(PROVIDED DATA Opens)
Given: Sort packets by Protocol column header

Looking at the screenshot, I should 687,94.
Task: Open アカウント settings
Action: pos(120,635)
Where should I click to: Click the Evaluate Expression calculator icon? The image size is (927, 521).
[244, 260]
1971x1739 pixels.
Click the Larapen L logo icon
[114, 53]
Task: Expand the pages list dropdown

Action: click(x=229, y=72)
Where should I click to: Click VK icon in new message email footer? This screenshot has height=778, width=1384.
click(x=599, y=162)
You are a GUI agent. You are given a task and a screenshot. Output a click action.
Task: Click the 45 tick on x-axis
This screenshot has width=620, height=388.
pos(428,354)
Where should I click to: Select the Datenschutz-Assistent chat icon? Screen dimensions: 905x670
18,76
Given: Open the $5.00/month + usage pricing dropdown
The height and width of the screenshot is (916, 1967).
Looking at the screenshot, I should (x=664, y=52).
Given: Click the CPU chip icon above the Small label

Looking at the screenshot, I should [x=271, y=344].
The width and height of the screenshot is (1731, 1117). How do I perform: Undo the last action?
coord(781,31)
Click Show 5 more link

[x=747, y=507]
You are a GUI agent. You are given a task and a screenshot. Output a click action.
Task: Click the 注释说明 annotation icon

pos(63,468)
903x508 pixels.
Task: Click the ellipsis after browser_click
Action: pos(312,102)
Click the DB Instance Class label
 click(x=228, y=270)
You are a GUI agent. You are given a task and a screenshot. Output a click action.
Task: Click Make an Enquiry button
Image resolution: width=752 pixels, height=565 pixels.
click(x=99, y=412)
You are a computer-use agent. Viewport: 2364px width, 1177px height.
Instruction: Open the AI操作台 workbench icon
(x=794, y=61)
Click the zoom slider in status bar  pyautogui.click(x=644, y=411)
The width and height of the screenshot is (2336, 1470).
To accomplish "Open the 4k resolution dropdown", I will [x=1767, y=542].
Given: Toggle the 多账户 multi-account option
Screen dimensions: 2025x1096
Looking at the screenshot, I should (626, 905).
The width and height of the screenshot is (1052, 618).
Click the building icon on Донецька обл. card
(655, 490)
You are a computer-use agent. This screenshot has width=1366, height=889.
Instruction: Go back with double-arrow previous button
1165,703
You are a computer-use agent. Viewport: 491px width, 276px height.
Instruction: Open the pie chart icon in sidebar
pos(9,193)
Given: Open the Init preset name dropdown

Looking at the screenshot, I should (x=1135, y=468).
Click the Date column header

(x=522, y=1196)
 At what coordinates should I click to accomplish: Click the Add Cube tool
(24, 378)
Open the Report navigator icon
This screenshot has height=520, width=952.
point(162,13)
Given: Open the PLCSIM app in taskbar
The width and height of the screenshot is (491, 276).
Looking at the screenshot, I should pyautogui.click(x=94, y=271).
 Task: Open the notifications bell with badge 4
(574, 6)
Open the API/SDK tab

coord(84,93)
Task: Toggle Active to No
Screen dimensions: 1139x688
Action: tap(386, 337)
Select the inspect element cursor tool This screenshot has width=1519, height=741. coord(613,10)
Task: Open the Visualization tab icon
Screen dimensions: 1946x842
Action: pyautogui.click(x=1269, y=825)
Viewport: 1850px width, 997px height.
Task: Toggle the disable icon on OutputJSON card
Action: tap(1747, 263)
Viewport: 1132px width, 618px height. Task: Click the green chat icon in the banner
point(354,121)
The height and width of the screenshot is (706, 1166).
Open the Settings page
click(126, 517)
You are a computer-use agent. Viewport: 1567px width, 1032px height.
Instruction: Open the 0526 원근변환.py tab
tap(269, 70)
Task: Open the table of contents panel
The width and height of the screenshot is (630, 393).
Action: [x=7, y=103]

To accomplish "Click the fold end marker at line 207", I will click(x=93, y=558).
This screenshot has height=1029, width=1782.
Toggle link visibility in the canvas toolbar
(PROVIDED DATA Closes)
**ASSIGNED TASK**
What you give back should be the lines from the one with "The height and width of the screenshot is (706, 1166)." to the end of the data, copied exactly, both ends included.

**SOLUTION FOR THIS PROBLEM**
The height and width of the screenshot is (706, 1166).
Open the Settings page
click(126, 517)
You are a computer-use agent. Viewport: 1567px width, 1032px height.
Instruction: Open the 0526 원근변환.py tab
tap(269, 70)
Task: Open the table of contents panel
The width and height of the screenshot is (630, 393).
Action: [x=7, y=103]

To accomplish "Click the fold end marker at line 207", I will click(x=93, y=558).
This screenshot has height=1029, width=1782.
Toggle link visibility in the canvas toolbar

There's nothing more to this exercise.